Председатель поморщился:
— Где вы видели, чтобы на каминах рисовали обезьян? Может быть, статуэтка? Мы с Сэмом недавно видели мраморную парочку, которая опередила сексуальную революцию на две тысячи лет. Одним словом, вопрос… И все- таки, как только с палубы теплохода мы увидим крыши городка, в котором проводили летние месяцы Эвелин с супругом, считайте, хрустальное яйцо добыто. Лишь бы только там был камин… Кстати, сегодня я приглашен на поэтический вечер, а вам советую подняться на чердак и покопаться в пыли. Это письмо лежало когда-то там. А вдруг что-то осталось еще… Но мы задержались. Быстро из чужой квартиры!
— Что это? — спросил Николай, ткнув пальцем в загадочное название. — Древняя богиня поэзии, таблетки от беременности?
— Рыба с длинным носом вроде хобота, — объяснил всезнающий критик. — Знаменита тем, что ковыряет этим носом дно.
— Стихи посвящены рыбе?
— Ни-ни. Рыба не упоминается ни разу. Теперь между названием книги и ее содержанием связь не обязательна. Недавно мне попалась в руки «Венеция. Раздумия». Полагаете, там речь идет о полузатопленном городе? Черта с два. Воспоминания автора о детстве в Бугуруслане. Но тише — начинается!
Уползший, как ленивая змея, занавес открыл пустую сцену, а на ней трехногий ломберный столик и два жестких дырчатых стула. Из-за кулисы выскользнул пожилой, наголо обритый администратор и голосом продавца, которому надоело рекламировать в сырой прохладный день мороженое «Альгида», объявил творческий вечер открытым. Следом вышли облаченный в вывернутую мехом наружу кожаную безрукавку Вяземский и приглашенный для повышения рейтинга вечера, известный в авангардных кругах москвич, в ватнике и штанах с нашитым на колено номером зека.
— Что это они так обносились? — удивился Николай.
— Вы ничего не понимаете, — объяснил критик. — Мир поэзии сложен. Скажите спасибо за ватник и безрукавку. В Москве один концептуалист вышел на сцену в чем мать родила. Успех был колоссальный. До сих пор приглашают. Вот и наш, всю жизнь писал про березы, а теперь перекинулся на стёб, в авангард пошел.

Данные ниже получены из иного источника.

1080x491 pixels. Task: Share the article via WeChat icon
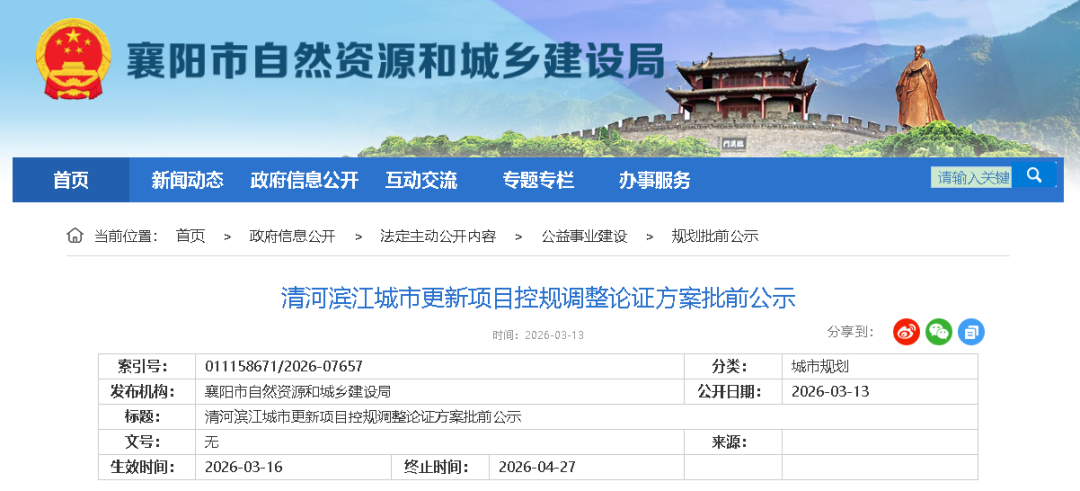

Одними дверями сыт не будешь.
— Каким дверями? — председатель вспомнил про дерматин и войлок в квартире поэта.
Критик промолчал.
— Три раза в день перед едой
И запивай всегда водой… —
выкрикнул жилец козьмапрутковского дома.
— Неплохо, — вздохнул критик. — Но чтобы читать такое, нужен особый талант. Это как женщине заниматься бодибилдингом. Не каждая сможет.
Когда поэт кончил, в зале жидко захлопали.
— Я не понял, что надо запивать водой.
— Смысл ни при чем, — объяснил Малоземельский. — Нынешняя аудитория любит стёб. В прошлом месяце журнал «Аполлон» присудил первую премию стихам: «Уронил я в унитаз свой любимый синий глаз». А иностранцев вообще хлебом не корми, дай побывать на таком вечере. Вернется в свой Мюнхен и будет рассказывать: «Вышел на сцену русский и снял штаны». Художникам проще, вместо картины можно повесить почтовый ящик. Этот москвич в прошлый приезд, выступая, сказал: «Предметом искусства может быть даже ночной горшок». С горшком, негодяй, так и вышел на сцену. Не нужно гениально писать, достаточно гениально жить. Такую фамилию — Корецкий, не слышали? Поучительная история. Человек всю жизнь писал нормальные стихи. Потом что-то случилось, стал заикаться, выйдет на сцену и мычит. В салонах услышали, ахнули. Стали приглашать наперебой. Написали о нем в газетах. И что вы думаете? Готово приглашение в Париж. Он и там мычал. Ватник у знакомого сантехника взял. Париж все ладони отбил. Сейчас вылечился, говорит почти нормально, но никому не нужен. Работает на радио — ставит приглашенным коммерсантам дикцию.
— Тише! Ведь это же поэзия, вы мешаете слушать! — умоляюще прошептала сидевшая сзади девица.
— Давай про любовь! — выкрикнули из зала. Раздался смех, стихи знали.
— Любви на свете нет, — начал Вяземский и запнулся.
— Там дальше слово «задница». Но ему это еще трудно выговорить, — сообщил критик.
— Да помолчите вы, — чуть не плача сказала любительница поэзии. — Как вам не стыдно, человек это выносил, выстрадал.
Разделавшись с любовью, Вяземский облегченно вздохнул и отошел от рампы. Его напарник молча стал переобувать ботинок. Сняв, он поставил ботинок у ножки стула и вытянул ногу. Из дырки в носке торчал большой коричневый палец. Пошевелив им, стихотворец снова обулся.